We should definitely pay attention. Keep in mind that at this point we only have a video to form an opinion on the described results, so take everything I’m writing with a grain of salt. But this could be very exciting.
First, assuming we can make the technique work, at a minimum this would allow us to replace our whole MMRs for one single piece of data of 1.5KB. This would simplify a lot of code, remove the need for somewhat complex storage and save a lot of space. But this is the boring part.
The less boring part is that we can break linkability between inputs and outputs. On lighter nodes, we could also get completely rid of the UTXO set as they wouldn’t be needed to validate transactions anymore (only for initial sync to validate supply). The idea can be broken down this way:
Already now, we could replace the input commitment references to an output by a Merkle proof that the output exists, which would be built from our MMR. This would be a bad idea however as one can still link the output using the MMR and those proofs would be large, bloating transactions.
RSA accumulators would allow us to do the same thing, but replacing the MMR with the accumulator and using its own much more compact version of a proof. This way an input can be validated without even having the output.
Those accumulators are Zero-Knowledge, so no one knows which output is being spent. You just know that the output has been added in the accumulator sometime and hasn’t been spent yet. This makes inputs and outputs unlinkable.
Having the output itself with its range proof and commitment becomes unnecessary as long as you trust the output addition was valid, which you can either have checked yourself in the past (full node) or trust others to have done (light node). One could also imagine an hybrid mode where you get sync’d almost instantly like a light node (including FlyClient), and then do fuller validation in the background.
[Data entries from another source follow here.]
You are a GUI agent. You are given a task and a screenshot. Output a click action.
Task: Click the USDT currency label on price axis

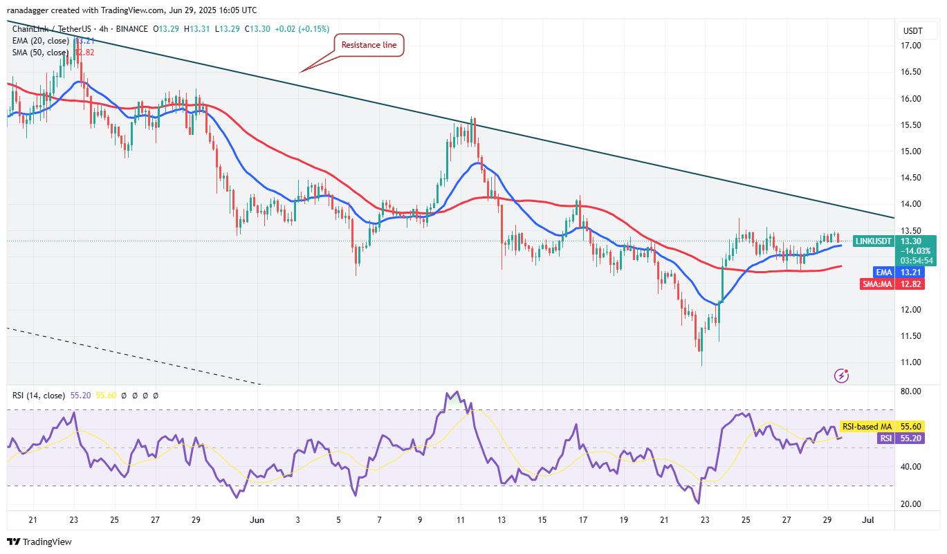click(911, 31)
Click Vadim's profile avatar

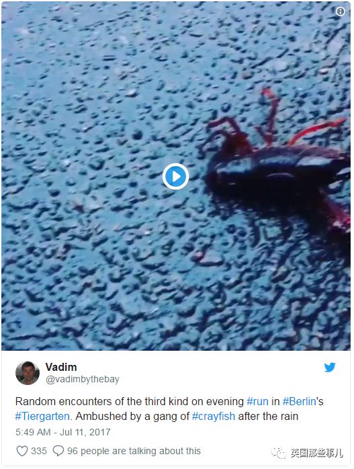[x=28, y=373]
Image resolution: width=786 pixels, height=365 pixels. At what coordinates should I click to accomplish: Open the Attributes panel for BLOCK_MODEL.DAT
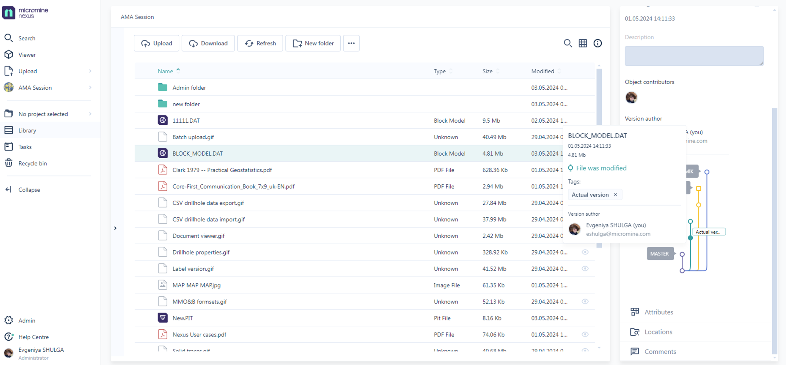click(x=658, y=312)

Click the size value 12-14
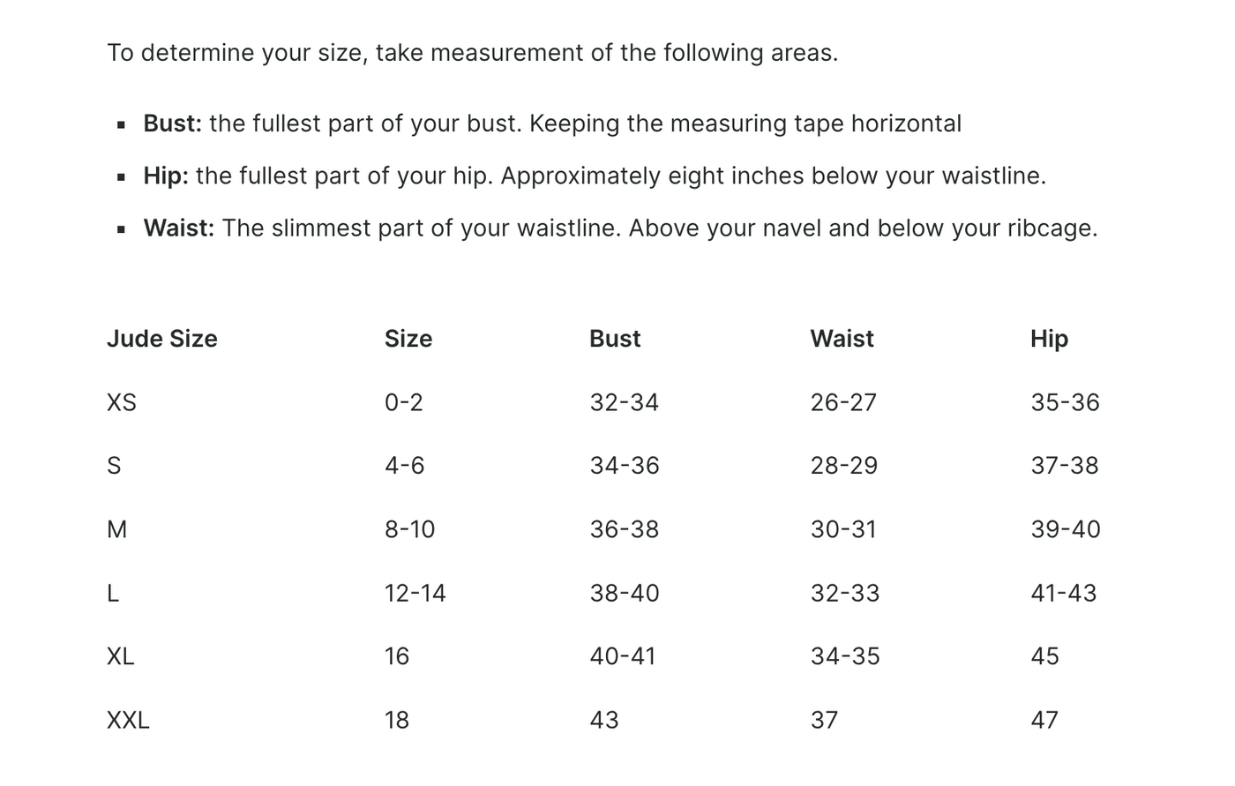click(x=415, y=593)
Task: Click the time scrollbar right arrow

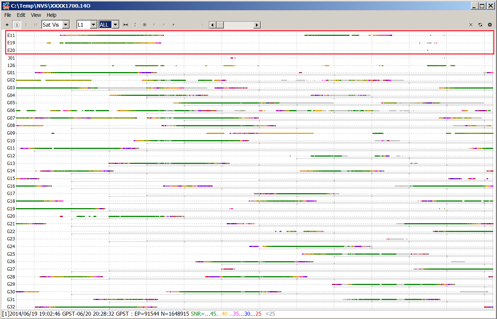Action: point(257,25)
I have some worries about some attacks like replay or handling of duplicates and without the paper it’s not worth thinking about it too hard yet. But the good news are that we’d actually have fairly simple needs.
In summary, it’s very grinnesque: simpler and removes a bunch of data while improving privacy. We just need some more time to get the paper and analyze what the solution would look like.
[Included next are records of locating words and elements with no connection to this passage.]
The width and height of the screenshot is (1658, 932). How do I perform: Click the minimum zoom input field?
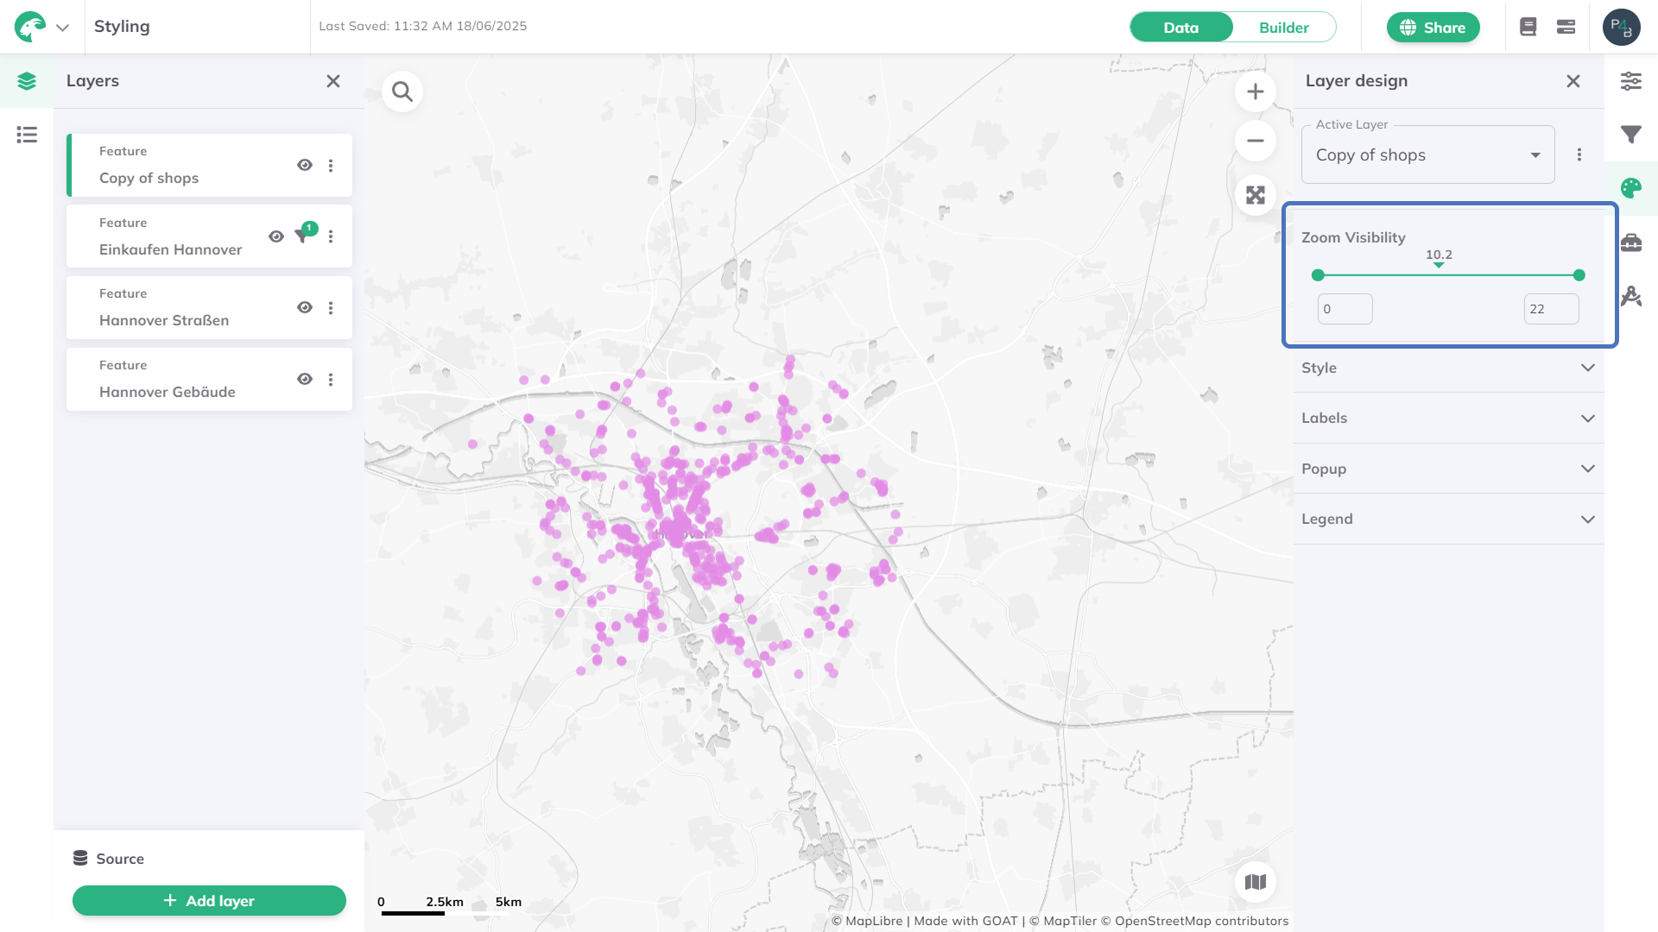click(1345, 309)
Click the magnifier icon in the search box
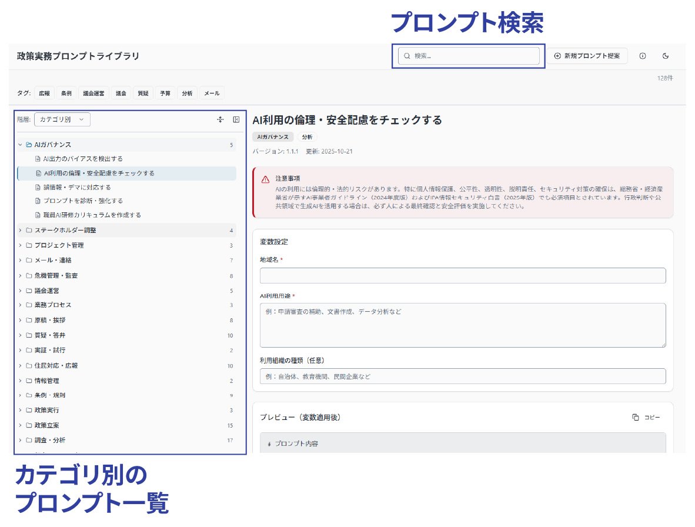695x527 pixels. (407, 56)
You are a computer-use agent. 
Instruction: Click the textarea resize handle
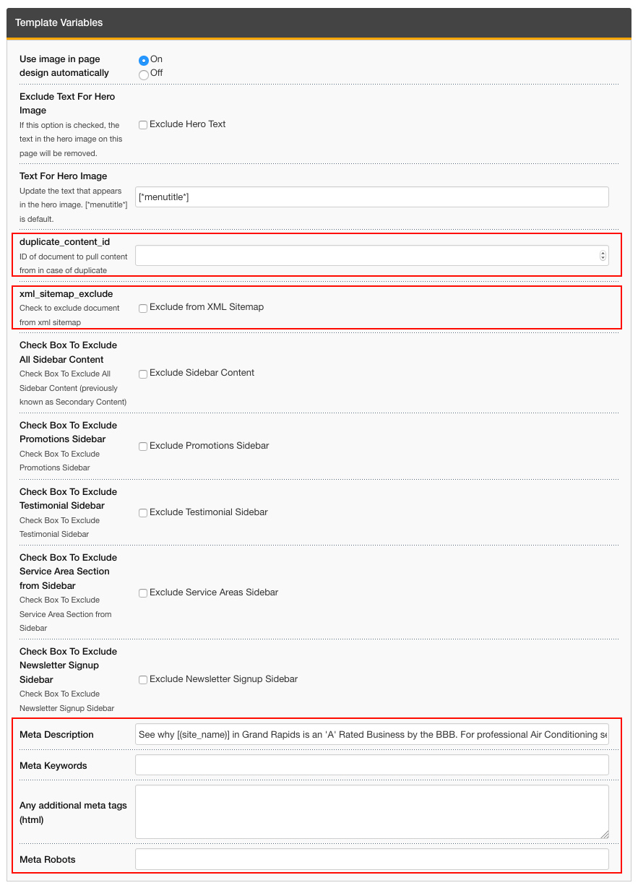(x=605, y=835)
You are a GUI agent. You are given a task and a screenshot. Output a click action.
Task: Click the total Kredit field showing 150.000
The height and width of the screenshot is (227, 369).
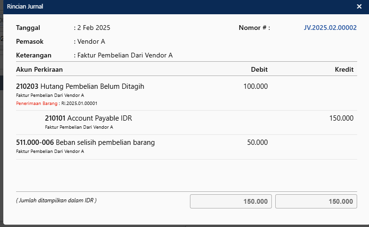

(One) of the really interesting things is the concept of a universal accumulator; the ability to generate proofs of both membership and non membership. This would potentially solve the duplicate problem. You can prove you are spending an unspent output and also prove you are creating new unique outputs, all with zero-knowledge on the current UTXO set.
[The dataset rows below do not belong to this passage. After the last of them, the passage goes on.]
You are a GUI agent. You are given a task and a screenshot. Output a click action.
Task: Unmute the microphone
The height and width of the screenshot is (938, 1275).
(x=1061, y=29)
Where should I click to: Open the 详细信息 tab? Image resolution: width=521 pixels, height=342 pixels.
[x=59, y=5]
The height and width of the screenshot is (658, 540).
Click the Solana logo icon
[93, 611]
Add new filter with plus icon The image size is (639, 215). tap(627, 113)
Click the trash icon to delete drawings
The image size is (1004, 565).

Benedikt is my favorite cryptographer right now (no offense guys), and testnet5 will by my favorite testnet Going to reach out to him to see if we can get a draft of his math.
If we can (theoretically) represent the outputs being spent by a tx as a single aggregate inclusion proof then we potentially unlink inputs from outputs entirely. The anonymity set of those inputs (outputs being spent) is the entire UTXO set at that point in time. We don’t know which outputs are being spent or even how many outputs are being spent.
My cliffnotes and what I managed to make sense out of the paper, please correct me where I understood things wrong.
General
New type of universal accumulator is proposed, supporting batch adds and deletes, and also proof of membership and non-membership, which also can be aggregated into a single proof of constant size.
No trusted setup (in contrast to previous RSA accumulators) required, and no trapdoor is required.
How the proposed blockchain would work
Each block contains a (constant sized) snapshot of the entire blockchain state, ie the UTXO set.
Everytime there is a new block mined, miners would batch-delete UTXOs being spent as inputs in txs, and batch-add coinbase + new UTXOs being created as outputs in txs.
Verification that this was done correctly can be done by other miners efficiently.
End users would only need to store the proof of inclusion for their own UTXOs.
Nobody in the entire network would be required to store the entire state and history.
My questions
What are the security assumptions, and how do they compare to Grin’s current assumption that the Discrete Logarithm Problem is hard?
The final paragraph of page 30 reads:
Unfortunately, the design requires that user[s] update their witnesses for every addition or deletion to the set.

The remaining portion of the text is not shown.